In dogs with ANNPE, the neurologic signs that develop depend on the site and severity of the lesion and are characterized by an acute, often asymmetric myelopathy that is nonprogressive after the first 24 hours.1–4,a Clinical signs, course of disease, and CSF and myelographic findings of dogs with ANNPE may be similar to those reported for dogs with ischemic myelopathy.2–4 High-field MRI and experience in neuroimaging help in differentiating between these 2 diseases.2–4,7–9,a The MRI features of ANNPE include focal hyperintensity within the spinal cord overlying an intervertebral disk, with reduction in volume and signal intensity of the nucleus pulposus on T2-weighted images, narrowed intervertebral disk space, and extraneous material or signal change within the epidural space dorsal to the affected disk with absent or minimal spinal cord compression.2–4,6,7,a The region of spinal cord that corresponds to the focal hyperintensity on T2-weighted images is most commonly isointense on T1-weighted FSE images and does not have evidence of enhancement on T1-weighted FSE images obtained after administration of contrast agent.
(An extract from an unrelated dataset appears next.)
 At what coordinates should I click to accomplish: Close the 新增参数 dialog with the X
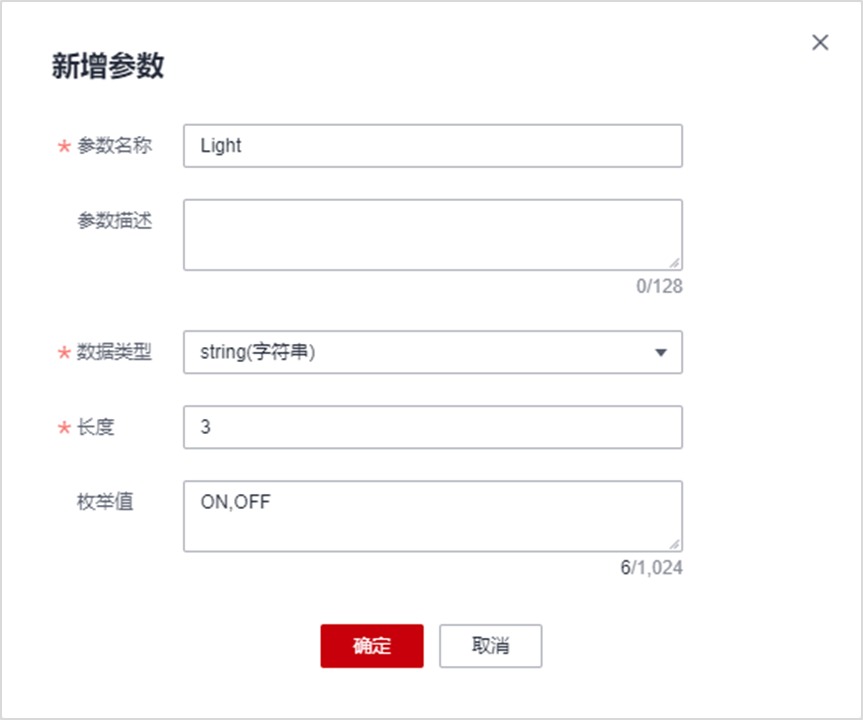tap(820, 42)
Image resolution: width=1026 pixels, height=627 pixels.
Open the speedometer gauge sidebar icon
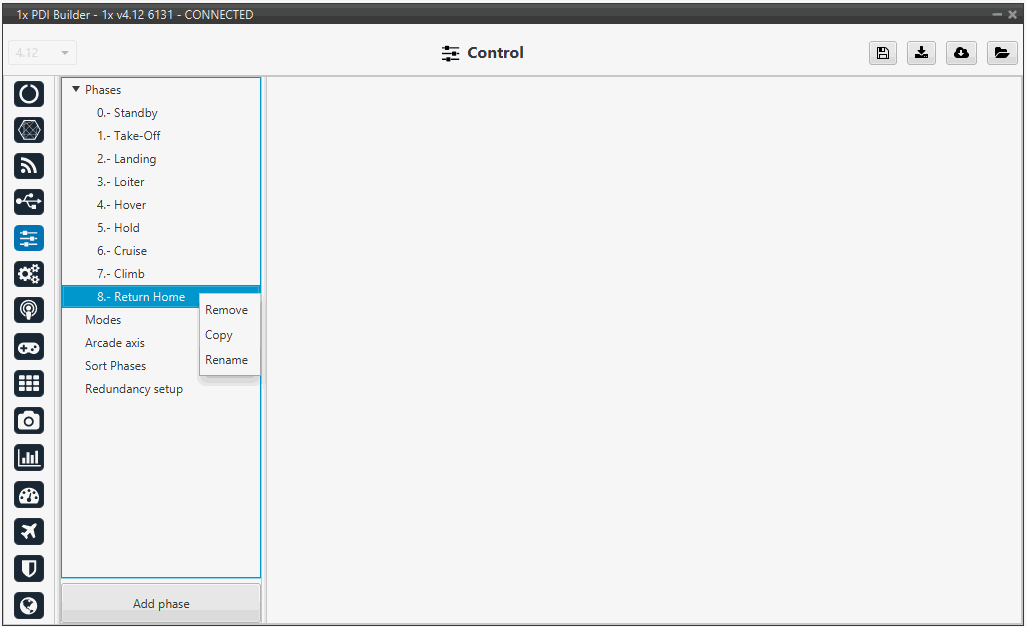pos(29,495)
However, hypointensity on T1-weighted FSE images and mild enhancement on T1-weighted FSE images obtained after administration of contrast agent have also been described.7
A definitive diagnosis of ANNPE is only possible at postmortem examination by visual detection and histologic examination of the gelatinous nucleus pulposus extruded into the vertebral canal, the ruptured annulus fibrosus, and the contused spinal cord.1 The improved availability of MRI has resulted in an increase in the number of dogs in which a diagnosis of ANNPE is made while alive2–4; however, limited information is available on outcome, and the prognostic role of MRI has not been reported to our knowledge.
In human medicine, MRI is considered the imaging modality of choice for evaluation of spinal cords after traumatic injury.10 A distinct association between MRI signal intensity and histologic characteristics of acutely injured spinal cords has been identified in human patients with spinal cord injury11 and in animals in experimental studies.12–14 In those species, intramedullary hyperintensity on T2-weighted MR images has been associated with edema and necrosis of the spinal cord.11–14 The signal intensity of hemorrhage on T1- and T2-weighted FSE MR images varies depending on the specific form of hemoglobin present (ie, oxyhemoglobin, deoxyhemoglobin, or methemoglobin), whether the RBCs are intact or lysed, and the strength of the MRI operating field.15 Gradient echo sequences are the most sensitive means of detecting hemorrhage within the CNS because with this type of MRI sequences, hemorrhage appears hypointense at all stages.16 The degree of parenchymal spinal cord injury detected via MRI is reportedly associated with the degree of neurologic deficits and has prognostic value for predicting neurologic recovery in humans with traumatic spinal cord injury.17–23
In veterinary medicine, researchers in only 3 studies have investigated the prognostic role of MRI in the diagnosis of traumatic24 or ischemic25,b,c spinal cord injury in dogs. To the best of our knowledge, the prognostic role of MRI and clinical findings in dogs with ANNPE has not been investigated. The purpose of the study reported here was to assess associations of severity of neurologic signs, involvement of an intumescence, and MRI findings with interval to recovery and outcome in dogs with ANNPE.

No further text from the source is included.